Patient Safety & Quality, Decision Support, Academic Research Systems, and APeX Reporting all have the same need: ensuring the protection of PHI and PII data. Although they share the same customer base, each service provider required the customer to manually sign separate Statement of Liability attestation forms. If a customer needed access from multiple service providers, they would have to sign an attestation for each request.

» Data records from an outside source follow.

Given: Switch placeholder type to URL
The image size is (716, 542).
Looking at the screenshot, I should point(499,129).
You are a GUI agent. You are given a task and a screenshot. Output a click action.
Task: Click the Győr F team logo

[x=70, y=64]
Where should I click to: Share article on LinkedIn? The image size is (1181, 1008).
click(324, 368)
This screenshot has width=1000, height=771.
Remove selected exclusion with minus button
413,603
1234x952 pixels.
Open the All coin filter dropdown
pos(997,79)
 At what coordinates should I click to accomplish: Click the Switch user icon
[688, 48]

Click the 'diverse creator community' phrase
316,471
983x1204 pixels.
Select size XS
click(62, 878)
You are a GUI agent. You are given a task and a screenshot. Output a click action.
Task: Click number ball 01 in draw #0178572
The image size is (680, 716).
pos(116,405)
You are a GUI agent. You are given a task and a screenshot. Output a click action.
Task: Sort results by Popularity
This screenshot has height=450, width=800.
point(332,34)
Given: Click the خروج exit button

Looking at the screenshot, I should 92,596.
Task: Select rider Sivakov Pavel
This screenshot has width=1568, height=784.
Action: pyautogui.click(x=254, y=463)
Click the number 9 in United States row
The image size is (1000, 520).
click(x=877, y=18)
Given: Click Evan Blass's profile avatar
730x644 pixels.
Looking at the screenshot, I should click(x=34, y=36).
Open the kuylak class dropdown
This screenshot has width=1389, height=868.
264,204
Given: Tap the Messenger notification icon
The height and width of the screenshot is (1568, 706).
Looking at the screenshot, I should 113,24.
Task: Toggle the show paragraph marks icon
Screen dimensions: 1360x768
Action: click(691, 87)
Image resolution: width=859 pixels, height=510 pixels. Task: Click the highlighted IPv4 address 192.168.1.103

With the help of Jill Cozen-Harel, a single Statement of Liability attestation form was created in DocuSign; this allowed us to automate the signing of the form, however, we didn't stop there. The ITSM team also automated the request process by building an integration between ServiceNow and DocuSign. When a customer submits a request to any of the service providers, ServiceNow will check to see if an attestation is on file for the customer. If there is no attestation on file, ServiceNow will trigger DocuSign to send a request to the customer. Once the customer completes the signing process, DocuSign sends the information back to ServiceNow which will then alert the service provider. These attestation forms (along with its expiration date) are tracked in a ServiceNow and can be accessed by the various service providers. Customers may request access from multiple providers, but will now only have to sign one attestation.
I wanted to sincerely thank each of you for the remarkable teamwork and outcome of this project. It is a great example of the individual contributors, each with their finely honed expertise, coming together to improve the systems here at UCSF Medical Center.